From: Non-invasive continuous monitoring of pro-oxidant effects of engineered nanoparticles on aquatic microorganisms

Fig. 1

Reprinted with permission from (Nanotoxicology 2014; 8: 605–630). Copyright (2014)

Mechanisms of ROS generation by engineered nanomaterials via intracellular chemical reactivity (left hand side) or via physical interactions with subcellular compartments (right hand side). ENPs generate ROS by direct and indirect chemical reactions.
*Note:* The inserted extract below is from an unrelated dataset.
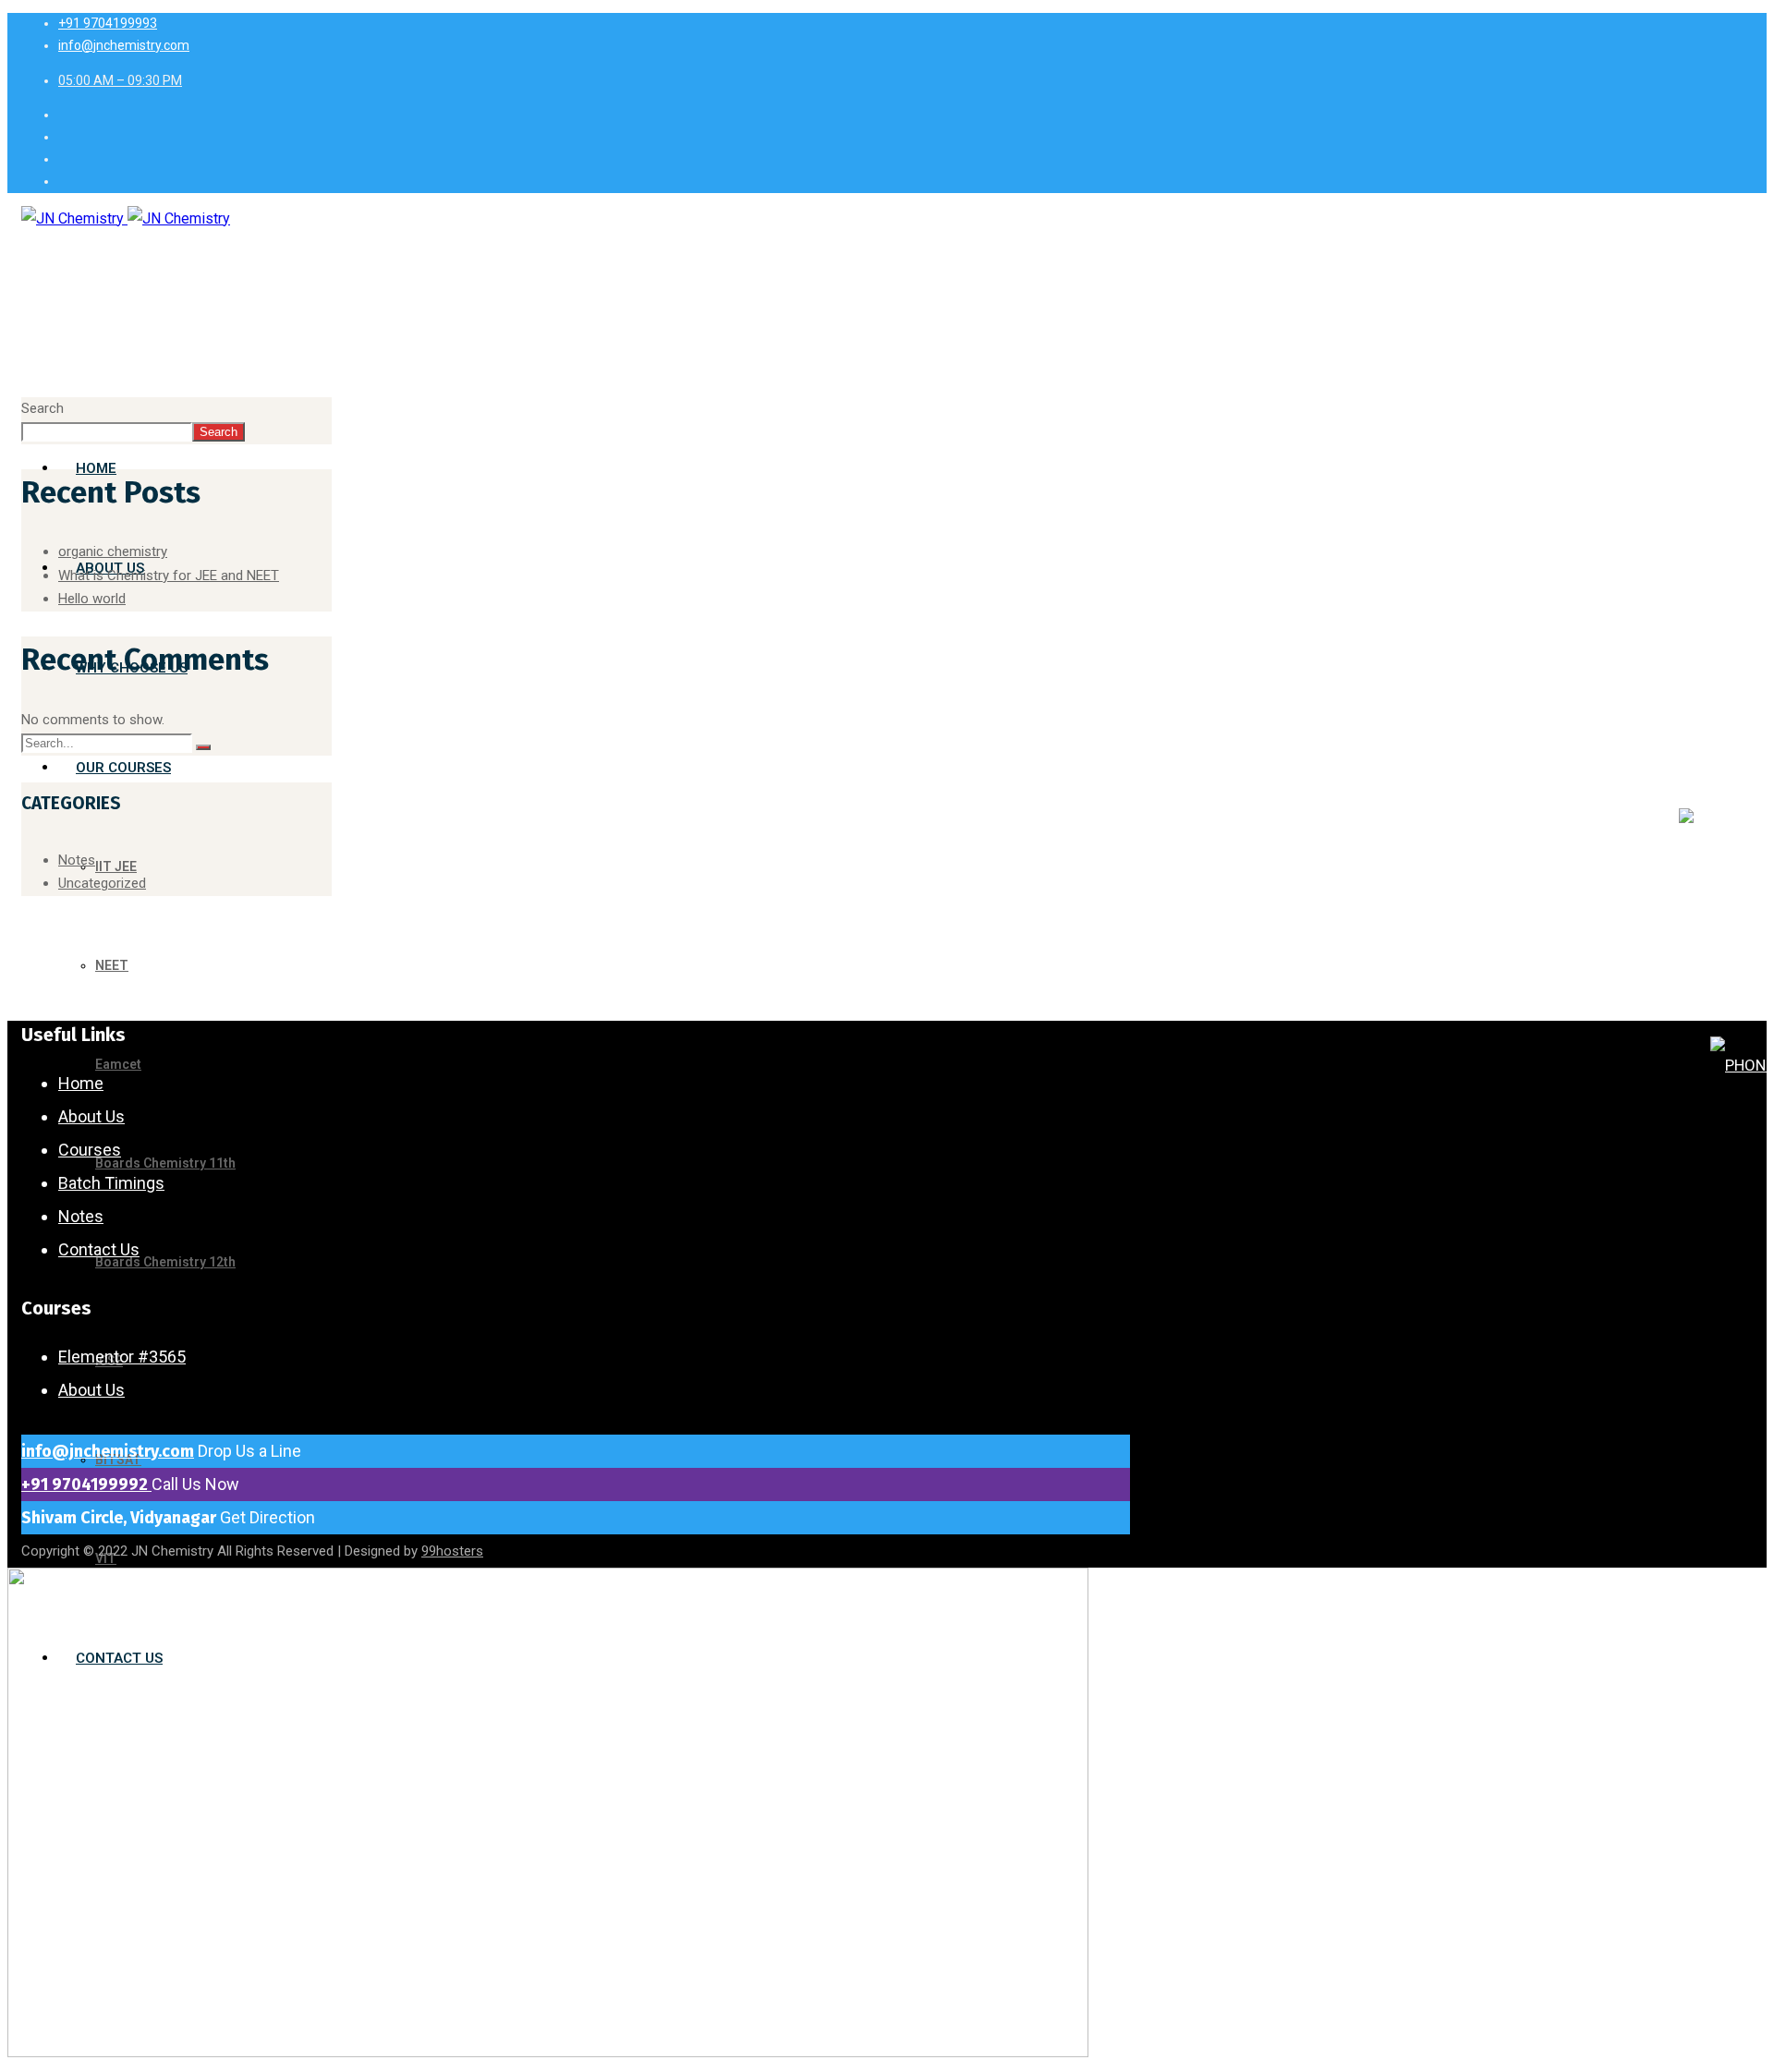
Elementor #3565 (122, 1356)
Direct reactions involve the photoexcitation of O2, which yields singlet oxygen (1O2) and superoxide (O ·−2 ). Indirect chemical reactions involve reactions between leached ENP constituents (e.g. metal ions, organic compounds) that engage in redox cycling that yields superoxide (O ·−2 ) and hydrogen peroxide (H2O2) or in hydroxyl radical (OH·) producing Fenton and Haber–Weiss reactions. ROS yielding interactions encompass the interference with electron transfer chains in chloroplasts, peroxisomes, mitochondria and the endoplasmatic reticulum. Furthermore, interactions of ENPs and mitochondria or the endoplasmatic reticulum can also cause a loss of organelle membrane integrity that triggers the release of Ca2+ ions from interior stores, which may activate ROS generating Ca2+/calmodulin-dependent enzymes, i.e. certain nitrogen monoxide synthase isoforms that produce NO·. Interactions with NADPH oxidase (NOX) complexes in the cell membrane yield O ·−2 [29]. Illustration adapted from Unfried, Albrecht [29], not to proportion.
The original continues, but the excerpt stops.